By Rushabh Vyas
More and more devices connected to the Internet of Things are being used across the world every day. Why? They’re more available than they were before, and the hardware and applications involved in networking devices are inexpensive. Also, people want convenience. I mean who wouldn’t want to be able to feed or watch their pets from work, or even your child’s soccer game?
As with anything, the convenience factor offered by IoT devices can also come with a sacrifice in security. Often times, engineers or developers of IoT devices are not trained in security or secure coding. Additionally, manufacturers of many of these devices do not have systems in place to deploy software updates or patching paths. Once they have realized the revenue from the sale of a device, there is no incentive for them to continue to monitor and fix security issues identified within their devices. Given the lack of technical expertise of most end users, updates and proper location identification of IoT devices is a major concern.
End users typically just want to plug a device in and go—without understanding the implications of how and where they install the device. Although, some of these devices do have auto-updates, most do not. If a device is left unpatched for a long period of time, a greater percentage of vulnerabilities will be identified. Placing an unsecured IoT device on the same subnetwork as an end-user’s home PC and mobile devices can allow an attacker to easily pivot to attacking these more valuable assets.

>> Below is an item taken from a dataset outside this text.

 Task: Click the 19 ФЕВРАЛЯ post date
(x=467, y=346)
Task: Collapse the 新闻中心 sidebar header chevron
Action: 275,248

Another reason hackers may want to target IoT devices is because if they find a vulnerability in one device, it will very likely apply to many other devices. Some IoT devices are just like small Linux computers. For example, a hacker could use them to conduct DoS attacks.
Some of the common problems I’ve seen with IoT devices are:
- Hardcoded passwords
- Code injection
- Unsecure API
- Web application vulnerabilities (see OWASP)
- Lack of encryption in communication
There are some guidelines to securing IoT devices. For example, the OWASP guidelines for IoT aim to “enable users in any context to make better security decisions when building, deploying, or assessing IoT technologies.” If you are designing a web application, OWASP also has information related to that on their website. For engineers and developers, learning secure coding also helps. You should also keep in mind the attacker's point of view. Think about the ways that someone could abuse the device’s functionality. And work to close those doors.
Rushabh Vyas is a Security Analyst at Rook Security, a global IT security solutions provider.